Having come from Vietnam’s tropical climate, Kim suffered from the relatively cool temperatures of Cleveland in April. She did not realize that it was the wrong time of year. Kim also wanted to prove to her father, that she was his daughter.


Why were Ana and Wendell important to one another?

Ana and Wendell had a friendship based on concern for each other, they were important to one another because each lived a long and had nobody else to turn to for help or company.

Why did Ana and Wendell try so hard to save Kim’s bean plants?
Ana and Wendell tried hard to save Kim’s bean plants because they saw how important the plants were to Kim; they were also moved by the child’s desire to grow in the abandoned lot.

Why did Leona want to plant goldenrod?
Leona thought it would be nice to plant a patch of goldenrod in the lot in honor of her grandmother.

What did Leona mean when she observed, “You can’t measure the distance between my block and City Hall in miles?
She meant that the poor neighborhood she lived in was far from the thoughts of the public officials, and that the gap between poor and wealthy people was very wide.


What type of work did Sam do before he retired? In what ways did he continue to work toward the same goal?
Sam used to work for organizations that sought world peace. He still worked towards that goal by encouraging friendly communication between people and deliberately ignoring their fears and prejudices.




What did Gonzalo mean when he said, “The older you are, the younger you get when you move to the United States?
He meant that for an adult who loses the ability to communicate and work, moving to this new country could mean giving up independence and authority


How did Gonzalo’s mother show that she understood Tio Juan’s needs?
By ordering her son to take Tio Juan back to the vacant lot so that he could garden; she knew that as a farmer, he yearned to make things grow.

Why did Curtis plant tomatoes in the lot?
Curtis planted tomatoes in the lot because he wanted to prove to his former girlfriend Lateesha, that he cared for her and wanted to take on adult responsibilities.


How did Curtis and Royce help each other?
Curtis helped Royce by buying him a sleeping bag and, in return Royce guarded Curtis’ tomato plants.


Why did Nora call Mr.
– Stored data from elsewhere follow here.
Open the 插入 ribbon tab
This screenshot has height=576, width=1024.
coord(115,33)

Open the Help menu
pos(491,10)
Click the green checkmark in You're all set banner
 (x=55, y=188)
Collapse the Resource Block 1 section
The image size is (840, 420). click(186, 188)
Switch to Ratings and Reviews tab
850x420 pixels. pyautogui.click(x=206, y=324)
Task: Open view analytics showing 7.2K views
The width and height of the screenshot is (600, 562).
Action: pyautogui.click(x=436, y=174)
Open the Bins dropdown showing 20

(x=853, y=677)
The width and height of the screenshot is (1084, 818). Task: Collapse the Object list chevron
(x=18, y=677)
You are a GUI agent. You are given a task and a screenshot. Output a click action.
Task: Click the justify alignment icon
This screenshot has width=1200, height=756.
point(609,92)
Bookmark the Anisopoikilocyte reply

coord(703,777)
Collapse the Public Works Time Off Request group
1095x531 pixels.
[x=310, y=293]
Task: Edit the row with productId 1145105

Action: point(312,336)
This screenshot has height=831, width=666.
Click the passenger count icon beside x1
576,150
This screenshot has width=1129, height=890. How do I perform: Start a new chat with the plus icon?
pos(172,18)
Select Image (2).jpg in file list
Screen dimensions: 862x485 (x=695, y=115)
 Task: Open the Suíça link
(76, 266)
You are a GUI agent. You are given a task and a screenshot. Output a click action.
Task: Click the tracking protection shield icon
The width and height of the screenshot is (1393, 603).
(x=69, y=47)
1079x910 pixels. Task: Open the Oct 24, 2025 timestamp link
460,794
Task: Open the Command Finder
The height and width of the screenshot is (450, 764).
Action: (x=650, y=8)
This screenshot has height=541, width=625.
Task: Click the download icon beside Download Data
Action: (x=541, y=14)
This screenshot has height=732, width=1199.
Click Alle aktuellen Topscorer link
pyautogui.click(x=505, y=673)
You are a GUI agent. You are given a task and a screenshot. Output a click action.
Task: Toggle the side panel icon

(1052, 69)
Myles’s work in the garden “a mind altering drug?
Nora called Mr. Myles’ work in the garden “a mild altering drug” because the work excited and energized him, giving him a fresh interest in life.


Why did Maricela feel like an outcast?

Maricela felt like an outcast because as a pregnant, Mexican teenager she embodied three stigmatized qualities.


How did Maricela become involved in the community garden?

Maricela was forced to work in the community garden when the director of her program for pregnant teenagers obtained a spot in the garden so that the girls could have practice taking care of living things.

Why was Amir critical of America?
Amir was critical of America because he believed that people here, unlike in his village in India, avoided making new friendships. People did not seem neighborly, preferring to remain independent of others.


How did the garden change Amir’s perception of America?

The cooperative spirit and friendliness that the garden developed among neighbors who were once non communicative changed Amir’s perception of America.